The Flock reunited briefly in 1975 for an album Inside Out, and in 2004 a CD was released of a 1973 live concert called Live in Europe, which features Michael Zydowsky on violin in place of Goodman and includes original members Fred Glickstein, Jerry Smith, and Ron Karpman.
In late 1976, Fred Glickstein & Ron Karpman recruited bassist/cellist Thom Blecka from Chicago (formerly of T.S Henry Webb Group featuring Frank Posa) - Corky Siegel w/Sam Lay, Albert King, Joe Jammer, Johnny Ross & The Babysitters & others) and formed a power trio that chose the title of: "FLOCK 3". The new outfit featured a handful of older, established Flock compositions, but yet emphasized new material, co-written by Glickstein & Karpman with some arrangement contributions by Blecka. The new hornless, violin-free, rock-oriented/ fusion trio `tore up` a few local gigs- opening for Cheap Trick, The Cryan' Shames - and standing on their own, occasionally joined onstage by original Flock alumnus T. S. Henry Webb (sax/vocals) and also friends: Dennis Tiger (blues harp/vocals) & Jeff Gates (keyboards). Unfortunately, the band's live performances were never captured on tape and any attempts at studio recording fell by the wayside due to personal issues amongst the band.
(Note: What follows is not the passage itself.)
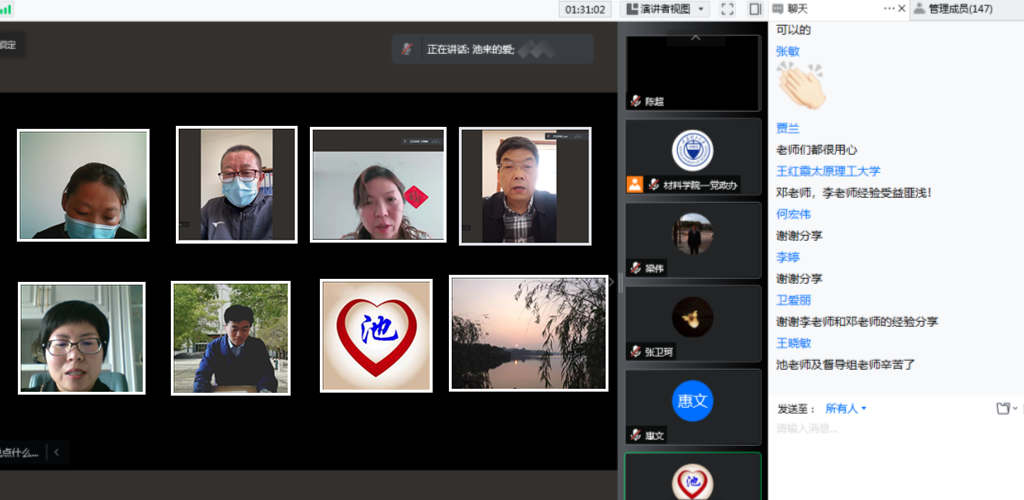Close the 聊天 chat panel
This screenshot has height=500, width=1024.
902,8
The Flock had three early singles on Destination Records and one on the USA Records label, recorded in 1966 and 1967 (Jerry Goodman the violinist was not in this line-up, but he did work as a roadie with the band). These were local Chicago labels. All four singles are now available on CD. These singles were "Can't You See", "Are You The Kind", "Take Me Back" and "What Would You Do If The Sun Died?"
There is film footage of the big-band version of the Flock (the Dinosaur Swamps version of the group) playing the song "Big Bird (Fly)" at a rock festival in the Netherlands about 1970. Violinist Jerry Goodman is prominently featured in the video, but all members of the group, including the horn section are shown.
- The Flock (1969)
- Dinosaur Swamps (1970)
- Inside Out (1975)
- Live in Europe (2004)
- Flock Rock - The Best Of The Flock (2008)
- 2131 South Michigan Ave (2009)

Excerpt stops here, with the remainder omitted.